Ich bin jeden Tag total aus dem Häuschen, wenn ich mir die Statistik für meine Story hier auf der Seite angucke. Ich dachte die Marke von 60 Hits wäre schon super, aber… am Sonntag hatte ich doch echt 129 Hits und 39 Visitors!!! *-* Ich fasse es selber kaum! (Zumindest weiß ich so, dass nicht nur die Leute meine Story lesen, die mir auch ein Review hinterlassen *zwinker* auch, wenn ich dem Statistik-System nicht so ganz traue, aber was solls ^^)

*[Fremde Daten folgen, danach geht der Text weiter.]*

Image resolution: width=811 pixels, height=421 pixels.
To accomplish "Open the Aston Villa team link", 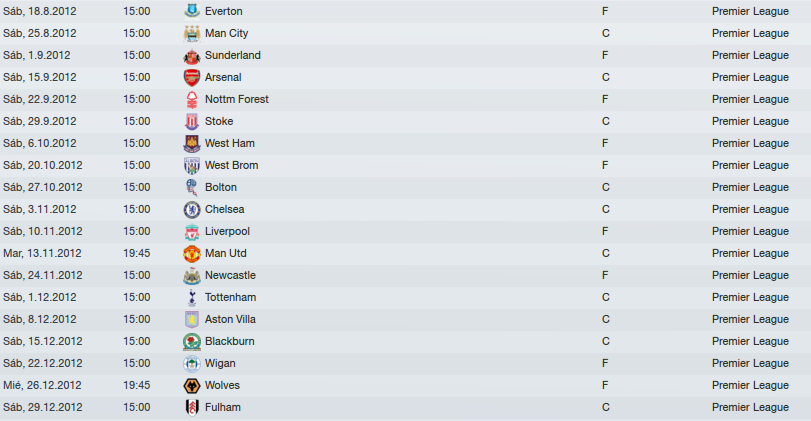I will click(230, 319).
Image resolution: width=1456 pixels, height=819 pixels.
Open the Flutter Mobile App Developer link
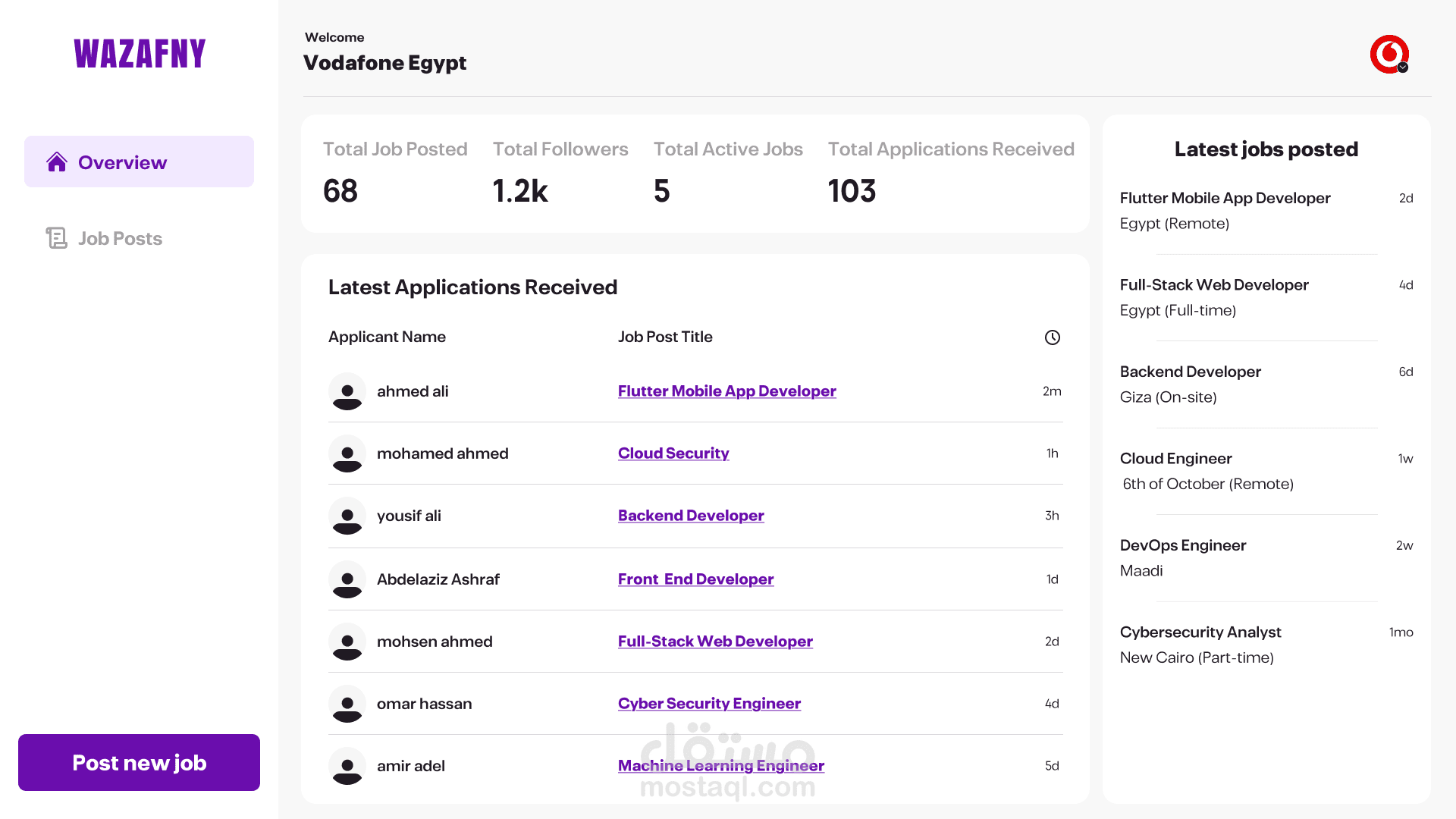pos(726,391)
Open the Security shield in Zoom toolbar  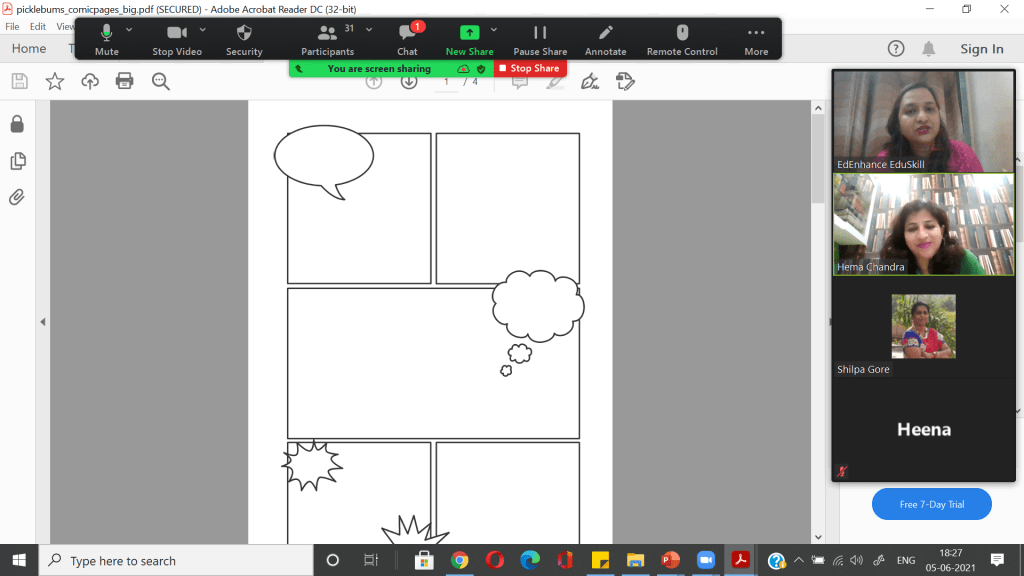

Dieses Chapi ist Lielan gewidmet (mal wieder *hihi*), dafür, dass sie mir JEDES Mal ein Review schreibt *knutsch* und weil das hier eines meiner längsten Chapters sein dürfte (du weiß schon ^^) und… naja, weil ich Lust dazu hab! *muhaha*

Natürlich danke ich auch allen anderen für eure lieben Reviews, ich freue mich immer wie ein Schneekönig darüber was von euch zu lesen! *bussi*

Disclaimer: Mir gehört immer noch nichts außer der Idee an sich! (Leider ^^)


Louise durchquerte den Raum und kam an einem Sessel zum Stehen. War das Bella, die da drinne saß? Ich konnte sie nur von hinten sehen.

Sie sah aus dem Fenster und ihr unverwechselbarer Geruch steig mir in die Nase. Das konnte nur Bella sein!

Luise beugte sich zu ihr hinunter. „Bella, Besuch ist für dich da. Eine Freundin von dir." Sie schaute mich fragend an. Ich wusste sofort was sie von mir wissen wollte.

„Mein Name ist Alice." Luise nickte mir zu und wandte sich wieder an Bella.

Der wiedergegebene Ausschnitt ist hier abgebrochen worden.